▸ Work to be completed
Can you copy the listing below word for word, leaving out the pictures?
+--
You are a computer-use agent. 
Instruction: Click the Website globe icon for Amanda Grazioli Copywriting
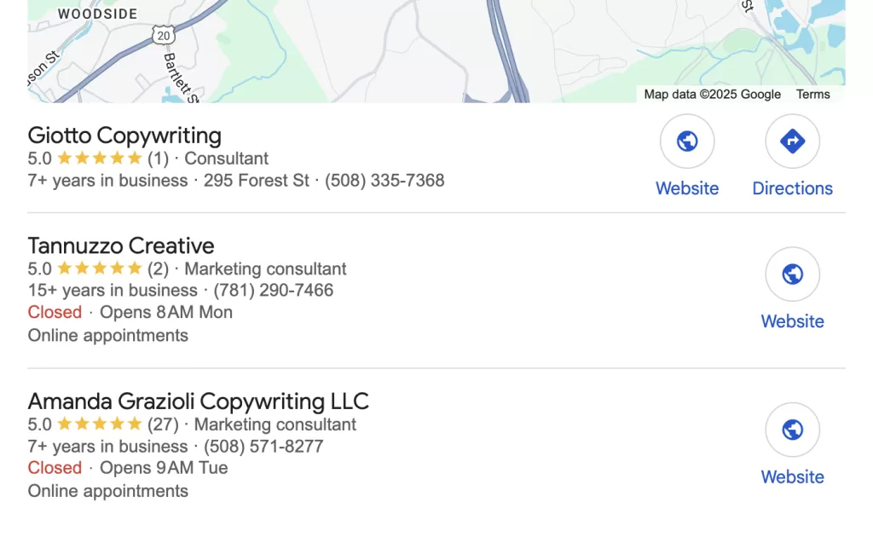[792, 430]
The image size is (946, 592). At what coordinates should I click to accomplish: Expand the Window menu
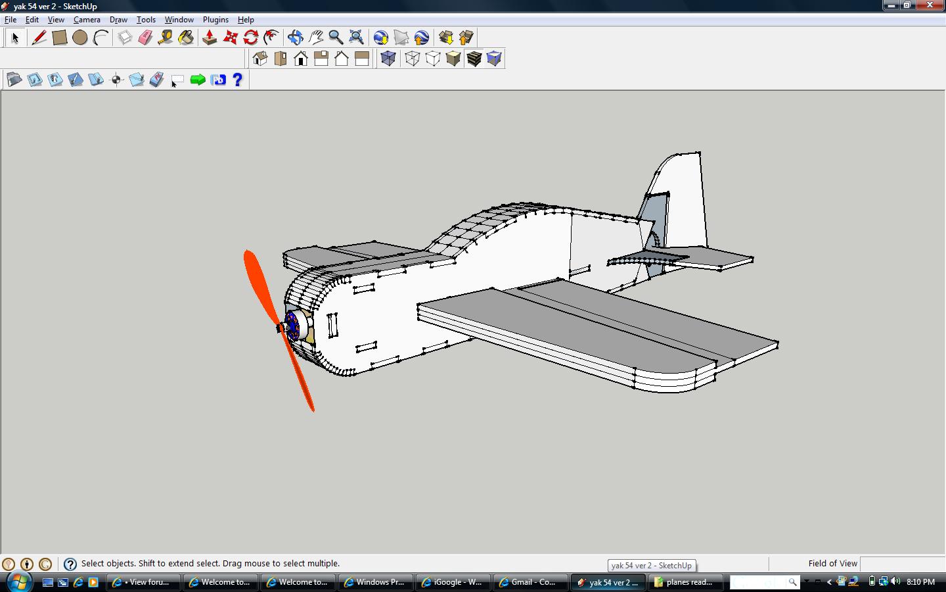coord(179,20)
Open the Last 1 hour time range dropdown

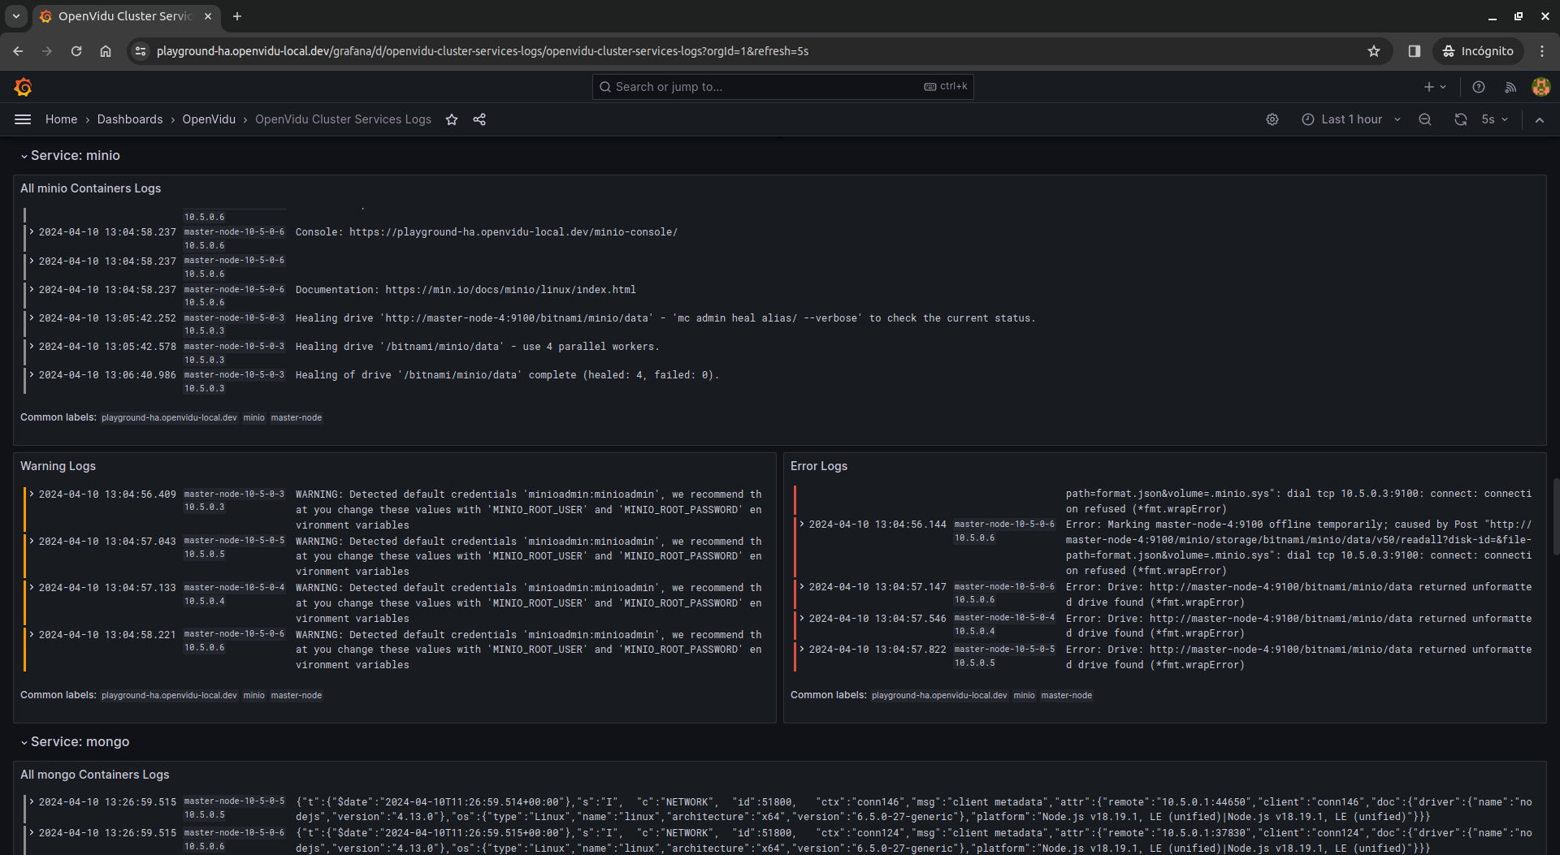[x=1350, y=119]
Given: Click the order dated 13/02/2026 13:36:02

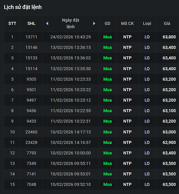Looking at the screenshot, I should pos(71,58).
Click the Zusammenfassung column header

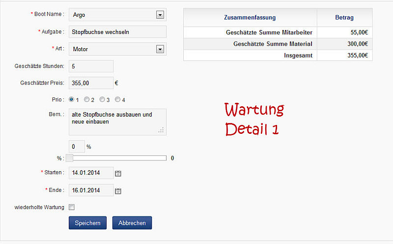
+--
▸ Solution to this exercise
You are a computer-use agent. 
Instruction: Click the Website globe icon for Amanda Grazioli Copywriting
[792, 430]
The image size is (946, 592). At what coordinates should I click to accomplish: Expand the Window menu
coord(179,20)
Open the Last 1 hour time range dropdown

[x=1350, y=119]
Given: Click the order dated 13/02/2026 13:36:02

Looking at the screenshot, I should pos(71,58).
Click the Zusammenfassung column header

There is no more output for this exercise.